### Work instructions
Update the items below by changing every "Where should I click to" to "Where do I click to" and leaving everything else as it is.

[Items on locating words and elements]
----
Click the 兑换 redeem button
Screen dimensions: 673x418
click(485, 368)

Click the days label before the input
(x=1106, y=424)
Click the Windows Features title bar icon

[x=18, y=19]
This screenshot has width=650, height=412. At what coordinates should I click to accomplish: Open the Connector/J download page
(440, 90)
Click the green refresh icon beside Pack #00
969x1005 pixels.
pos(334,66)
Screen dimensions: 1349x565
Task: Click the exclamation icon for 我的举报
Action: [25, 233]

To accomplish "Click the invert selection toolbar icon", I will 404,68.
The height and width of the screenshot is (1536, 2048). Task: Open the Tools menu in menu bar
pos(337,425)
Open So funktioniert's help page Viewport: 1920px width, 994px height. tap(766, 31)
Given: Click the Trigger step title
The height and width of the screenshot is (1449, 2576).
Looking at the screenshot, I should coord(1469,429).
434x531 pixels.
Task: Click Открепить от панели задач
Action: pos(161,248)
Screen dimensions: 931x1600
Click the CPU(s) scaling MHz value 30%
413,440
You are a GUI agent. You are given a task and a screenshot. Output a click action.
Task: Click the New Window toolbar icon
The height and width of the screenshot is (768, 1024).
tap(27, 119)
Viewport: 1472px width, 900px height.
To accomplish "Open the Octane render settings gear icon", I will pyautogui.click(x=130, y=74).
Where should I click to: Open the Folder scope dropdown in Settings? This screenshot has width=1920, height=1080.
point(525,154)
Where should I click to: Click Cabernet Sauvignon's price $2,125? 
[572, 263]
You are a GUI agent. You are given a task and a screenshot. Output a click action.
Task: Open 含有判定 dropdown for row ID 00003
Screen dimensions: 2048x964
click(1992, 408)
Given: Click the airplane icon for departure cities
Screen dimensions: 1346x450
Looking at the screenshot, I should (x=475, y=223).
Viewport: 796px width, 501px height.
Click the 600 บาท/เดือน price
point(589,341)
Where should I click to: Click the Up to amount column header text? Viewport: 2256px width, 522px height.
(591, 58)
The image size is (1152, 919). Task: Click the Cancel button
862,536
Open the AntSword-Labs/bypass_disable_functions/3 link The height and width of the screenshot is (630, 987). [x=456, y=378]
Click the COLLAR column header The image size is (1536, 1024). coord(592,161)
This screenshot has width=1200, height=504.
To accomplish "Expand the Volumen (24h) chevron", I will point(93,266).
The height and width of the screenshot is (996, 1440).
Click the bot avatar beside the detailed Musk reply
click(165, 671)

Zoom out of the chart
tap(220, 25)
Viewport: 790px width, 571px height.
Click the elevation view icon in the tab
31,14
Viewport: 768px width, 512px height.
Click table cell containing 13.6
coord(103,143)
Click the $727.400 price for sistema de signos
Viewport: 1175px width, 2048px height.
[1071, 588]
----
### Task answer
Click the 兑换 redeem button
Screen dimensions: 673x418
click(485, 368)

Click the days label before the input
(x=1106, y=424)
Click the Windows Features title bar icon

[x=18, y=19]
This screenshot has width=650, height=412. At what coordinates should I click to accomplish: Open the Connector/J download page
(440, 90)
Click the green refresh icon beside Pack #00
969x1005 pixels.
pos(334,66)
Screen dimensions: 1349x565
Task: Click the exclamation icon for 我的举报
Action: [25, 233]

To accomplish "Click the invert selection toolbar icon", I will 404,68.
The height and width of the screenshot is (1536, 2048). Task: Open the Tools menu in menu bar
pos(337,425)
Open So funktioniert's help page Viewport: 1920px width, 994px height. tap(766, 31)
Given: Click the Trigger step title
The height and width of the screenshot is (1449, 2576).
Looking at the screenshot, I should coord(1469,429).
434x531 pixels.
Task: Click Открепить от панели задач
Action: pos(161,248)
Screen dimensions: 931x1600
Click the CPU(s) scaling MHz value 30%
413,440
You are a GUI agent. You are given a task and a screenshot. Output a click action.
Task: Click the New Window toolbar icon
The height and width of the screenshot is (768, 1024).
tap(27, 119)
Viewport: 1472px width, 900px height.
To accomplish "Open the Octane render settings gear icon", I will pyautogui.click(x=130, y=74).
Where do I click to: Open the Folder scope dropdown in Settings? This screenshot has width=1920, height=1080.
point(525,154)
Where do I click to: Click Cabernet Sauvignon's price $2,125? 
[572, 263]
You are a GUI agent. You are given a task and a screenshot. Output a click action.
Task: Open 含有判定 dropdown for row ID 00003
Screen dimensions: 2048x964
click(1992, 408)
Given: Click the airplane icon for departure cities
Screen dimensions: 1346x450
Looking at the screenshot, I should (x=475, y=223).
Viewport: 796px width, 501px height.
Click the 600 บาท/เดือน price
point(589,341)
Where do I click to: Click the Up to amount column header text? Viewport: 2256px width, 522px height.
(591, 58)
The image size is (1152, 919). Task: Click the Cancel button
862,536
Open the AntSword-Labs/bypass_disable_functions/3 link The height and width of the screenshot is (630, 987). [x=456, y=378]
Click the COLLAR column header The image size is (1536, 1024). coord(592,161)
This screenshot has width=1200, height=504.
To accomplish "Expand the Volumen (24h) chevron", I will point(93,266).
The height and width of the screenshot is (996, 1440).
Click the bot avatar beside the detailed Musk reply
click(165, 671)

Zoom out of the chart
tap(220, 25)
Viewport: 790px width, 571px height.
Click the elevation view icon in the tab
31,14
Viewport: 768px width, 512px height.
Click table cell containing 13.6
coord(103,143)
Click the $727.400 price for sistema de signos
Viewport: 1175px width, 2048px height.
[1071, 588]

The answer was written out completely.